THE REQUEST
Transcribe the entries below verbatim, starting at the line containing "Viewport: 1512px width, 811px" and ending at the line containing "pos(110,687)", with both of those lines included.

STORED ROWS
◆ ◆ ◆ ◆ ◆ ◆ ◆

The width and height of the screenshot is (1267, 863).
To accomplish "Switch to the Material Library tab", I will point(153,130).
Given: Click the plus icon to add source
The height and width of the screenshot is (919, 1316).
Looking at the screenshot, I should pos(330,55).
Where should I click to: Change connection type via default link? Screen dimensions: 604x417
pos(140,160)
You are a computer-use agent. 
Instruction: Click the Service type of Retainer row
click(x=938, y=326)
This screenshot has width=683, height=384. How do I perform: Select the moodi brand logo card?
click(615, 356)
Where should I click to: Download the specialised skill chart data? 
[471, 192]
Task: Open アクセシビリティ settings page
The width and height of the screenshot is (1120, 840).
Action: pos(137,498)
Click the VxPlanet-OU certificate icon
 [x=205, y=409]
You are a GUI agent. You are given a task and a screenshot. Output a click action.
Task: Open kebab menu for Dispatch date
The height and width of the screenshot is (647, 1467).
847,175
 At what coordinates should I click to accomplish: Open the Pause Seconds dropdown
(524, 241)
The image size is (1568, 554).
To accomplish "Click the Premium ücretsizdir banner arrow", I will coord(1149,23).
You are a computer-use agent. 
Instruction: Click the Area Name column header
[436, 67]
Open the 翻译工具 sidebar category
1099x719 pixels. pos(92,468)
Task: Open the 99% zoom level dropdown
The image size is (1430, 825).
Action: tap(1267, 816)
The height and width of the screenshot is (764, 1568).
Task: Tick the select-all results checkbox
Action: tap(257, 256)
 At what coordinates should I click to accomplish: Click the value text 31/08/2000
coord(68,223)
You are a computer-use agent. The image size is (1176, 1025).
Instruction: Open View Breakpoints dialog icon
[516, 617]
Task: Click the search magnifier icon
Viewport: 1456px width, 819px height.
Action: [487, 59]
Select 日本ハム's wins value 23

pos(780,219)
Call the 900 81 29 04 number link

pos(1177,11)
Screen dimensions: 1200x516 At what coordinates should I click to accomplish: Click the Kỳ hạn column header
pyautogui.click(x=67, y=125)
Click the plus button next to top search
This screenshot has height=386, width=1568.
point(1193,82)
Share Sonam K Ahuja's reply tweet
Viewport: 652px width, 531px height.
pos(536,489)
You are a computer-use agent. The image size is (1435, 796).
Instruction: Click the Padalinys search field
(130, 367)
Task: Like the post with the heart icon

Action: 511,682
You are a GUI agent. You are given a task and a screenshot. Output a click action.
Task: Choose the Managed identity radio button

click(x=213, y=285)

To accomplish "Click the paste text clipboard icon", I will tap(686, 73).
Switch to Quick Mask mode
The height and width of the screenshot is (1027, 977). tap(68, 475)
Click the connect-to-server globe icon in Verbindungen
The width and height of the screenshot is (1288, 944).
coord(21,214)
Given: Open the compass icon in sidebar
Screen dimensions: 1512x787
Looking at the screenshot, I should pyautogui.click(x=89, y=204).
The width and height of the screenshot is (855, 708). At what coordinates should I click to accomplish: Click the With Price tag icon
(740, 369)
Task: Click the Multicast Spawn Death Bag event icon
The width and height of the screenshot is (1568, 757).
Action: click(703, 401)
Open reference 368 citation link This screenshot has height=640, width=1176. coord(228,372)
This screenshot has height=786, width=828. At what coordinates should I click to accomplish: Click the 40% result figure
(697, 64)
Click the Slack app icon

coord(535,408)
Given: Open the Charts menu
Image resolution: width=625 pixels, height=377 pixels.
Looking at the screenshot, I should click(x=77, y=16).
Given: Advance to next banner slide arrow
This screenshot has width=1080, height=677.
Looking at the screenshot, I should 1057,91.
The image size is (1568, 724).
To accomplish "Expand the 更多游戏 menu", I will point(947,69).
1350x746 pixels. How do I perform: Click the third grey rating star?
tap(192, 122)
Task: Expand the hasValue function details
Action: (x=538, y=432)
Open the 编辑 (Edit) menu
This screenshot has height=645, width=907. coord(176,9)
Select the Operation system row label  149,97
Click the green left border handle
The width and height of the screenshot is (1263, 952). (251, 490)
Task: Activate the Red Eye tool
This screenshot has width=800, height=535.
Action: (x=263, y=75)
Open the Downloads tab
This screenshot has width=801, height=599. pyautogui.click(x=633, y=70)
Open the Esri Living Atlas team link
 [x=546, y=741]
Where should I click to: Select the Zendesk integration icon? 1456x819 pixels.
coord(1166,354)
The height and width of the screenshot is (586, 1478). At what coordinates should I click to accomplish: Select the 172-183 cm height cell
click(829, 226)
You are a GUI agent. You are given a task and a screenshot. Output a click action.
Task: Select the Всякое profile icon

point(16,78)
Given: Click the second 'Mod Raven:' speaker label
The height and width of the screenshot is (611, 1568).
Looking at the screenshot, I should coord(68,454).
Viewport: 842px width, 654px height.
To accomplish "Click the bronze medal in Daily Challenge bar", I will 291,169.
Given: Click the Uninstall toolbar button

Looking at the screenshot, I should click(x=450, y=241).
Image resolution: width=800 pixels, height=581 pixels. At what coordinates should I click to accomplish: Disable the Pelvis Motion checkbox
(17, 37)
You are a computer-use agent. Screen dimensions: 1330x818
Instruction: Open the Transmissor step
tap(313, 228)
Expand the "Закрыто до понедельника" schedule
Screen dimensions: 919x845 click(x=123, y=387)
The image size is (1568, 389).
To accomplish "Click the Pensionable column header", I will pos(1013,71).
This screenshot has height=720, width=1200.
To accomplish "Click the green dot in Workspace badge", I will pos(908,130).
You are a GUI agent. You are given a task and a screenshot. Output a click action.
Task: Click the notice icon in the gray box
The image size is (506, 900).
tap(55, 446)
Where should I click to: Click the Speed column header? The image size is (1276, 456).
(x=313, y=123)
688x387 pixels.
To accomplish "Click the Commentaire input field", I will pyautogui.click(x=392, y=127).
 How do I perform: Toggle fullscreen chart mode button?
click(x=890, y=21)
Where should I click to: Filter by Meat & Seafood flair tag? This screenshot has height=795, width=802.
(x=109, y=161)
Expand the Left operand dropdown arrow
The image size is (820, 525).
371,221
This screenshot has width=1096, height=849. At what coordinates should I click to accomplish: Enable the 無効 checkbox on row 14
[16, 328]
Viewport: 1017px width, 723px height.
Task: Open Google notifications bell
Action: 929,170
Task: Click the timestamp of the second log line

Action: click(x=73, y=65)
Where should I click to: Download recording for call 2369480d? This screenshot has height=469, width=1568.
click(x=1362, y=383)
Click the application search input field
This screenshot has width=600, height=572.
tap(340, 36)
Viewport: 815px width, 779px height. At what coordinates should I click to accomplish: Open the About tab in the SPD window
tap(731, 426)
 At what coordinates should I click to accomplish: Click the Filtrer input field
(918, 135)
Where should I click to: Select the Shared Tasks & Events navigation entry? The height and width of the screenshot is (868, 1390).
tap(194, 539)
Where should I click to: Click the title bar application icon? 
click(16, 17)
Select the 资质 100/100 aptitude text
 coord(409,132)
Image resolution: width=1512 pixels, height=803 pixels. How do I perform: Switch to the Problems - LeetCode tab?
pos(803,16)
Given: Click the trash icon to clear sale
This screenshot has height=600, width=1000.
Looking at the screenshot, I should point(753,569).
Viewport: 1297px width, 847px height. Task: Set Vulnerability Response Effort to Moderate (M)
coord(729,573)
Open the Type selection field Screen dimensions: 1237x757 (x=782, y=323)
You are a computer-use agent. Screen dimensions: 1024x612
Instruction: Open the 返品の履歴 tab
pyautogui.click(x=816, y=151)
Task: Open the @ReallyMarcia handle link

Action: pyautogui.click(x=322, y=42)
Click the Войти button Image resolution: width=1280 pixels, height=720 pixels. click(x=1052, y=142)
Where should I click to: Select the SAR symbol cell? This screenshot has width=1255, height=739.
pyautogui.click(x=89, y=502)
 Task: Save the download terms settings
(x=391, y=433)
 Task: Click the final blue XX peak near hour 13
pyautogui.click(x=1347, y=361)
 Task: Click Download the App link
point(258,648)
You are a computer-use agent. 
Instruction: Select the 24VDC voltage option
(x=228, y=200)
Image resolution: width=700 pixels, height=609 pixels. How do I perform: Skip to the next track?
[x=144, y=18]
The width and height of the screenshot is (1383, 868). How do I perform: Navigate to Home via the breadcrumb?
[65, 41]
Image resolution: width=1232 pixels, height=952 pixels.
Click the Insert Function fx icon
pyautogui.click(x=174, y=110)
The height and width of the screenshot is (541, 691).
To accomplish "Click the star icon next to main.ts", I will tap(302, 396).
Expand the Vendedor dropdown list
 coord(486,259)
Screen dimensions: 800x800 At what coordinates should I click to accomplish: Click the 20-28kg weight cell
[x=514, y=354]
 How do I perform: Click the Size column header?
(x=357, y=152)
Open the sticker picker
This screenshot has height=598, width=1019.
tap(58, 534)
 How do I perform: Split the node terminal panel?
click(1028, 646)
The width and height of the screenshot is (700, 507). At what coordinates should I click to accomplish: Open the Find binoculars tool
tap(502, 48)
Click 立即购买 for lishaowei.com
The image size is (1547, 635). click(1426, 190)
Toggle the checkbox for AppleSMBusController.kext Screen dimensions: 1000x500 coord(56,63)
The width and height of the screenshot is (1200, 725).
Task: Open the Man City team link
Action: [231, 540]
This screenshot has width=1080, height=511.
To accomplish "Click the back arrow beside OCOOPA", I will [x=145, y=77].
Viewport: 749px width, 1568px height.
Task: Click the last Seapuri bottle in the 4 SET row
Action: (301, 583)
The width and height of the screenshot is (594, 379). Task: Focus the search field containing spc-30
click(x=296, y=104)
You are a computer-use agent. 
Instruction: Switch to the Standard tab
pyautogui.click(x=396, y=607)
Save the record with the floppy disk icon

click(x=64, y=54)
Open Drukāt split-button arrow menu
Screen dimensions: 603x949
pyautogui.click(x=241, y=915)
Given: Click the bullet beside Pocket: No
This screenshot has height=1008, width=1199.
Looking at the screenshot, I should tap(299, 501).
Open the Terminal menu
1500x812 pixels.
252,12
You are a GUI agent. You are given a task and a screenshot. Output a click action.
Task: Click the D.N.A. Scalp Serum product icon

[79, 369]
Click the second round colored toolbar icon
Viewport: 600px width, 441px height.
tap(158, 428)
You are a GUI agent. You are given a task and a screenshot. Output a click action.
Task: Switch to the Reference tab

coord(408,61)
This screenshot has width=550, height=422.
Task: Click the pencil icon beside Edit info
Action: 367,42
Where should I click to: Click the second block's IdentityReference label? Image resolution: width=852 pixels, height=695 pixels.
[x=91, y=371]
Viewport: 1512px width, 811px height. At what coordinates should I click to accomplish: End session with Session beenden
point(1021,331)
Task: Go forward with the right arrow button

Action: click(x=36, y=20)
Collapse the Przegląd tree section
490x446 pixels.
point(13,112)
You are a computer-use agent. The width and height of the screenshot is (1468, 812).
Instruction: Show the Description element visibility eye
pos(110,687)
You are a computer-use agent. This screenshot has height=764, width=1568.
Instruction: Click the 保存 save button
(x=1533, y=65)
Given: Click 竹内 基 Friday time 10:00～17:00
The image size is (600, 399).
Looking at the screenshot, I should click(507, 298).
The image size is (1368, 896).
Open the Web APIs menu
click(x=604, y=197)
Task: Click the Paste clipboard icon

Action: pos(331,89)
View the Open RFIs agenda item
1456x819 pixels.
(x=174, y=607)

◆ ◆ ◆ ◆ ◆ ◆ ◆

TASK RESPONSE
Viewport: 1512px width, 811px height. At what coordinates should I click to accomplish: End session with Session beenden
point(1021,331)
Task: Go forward with the right arrow button

Action: click(x=36, y=20)
Collapse the Przegląd tree section
490x446 pixels.
point(13,112)
You are a computer-use agent. The width and height of the screenshot is (1468, 812).
Instruction: Show the Description element visibility eye
pos(110,687)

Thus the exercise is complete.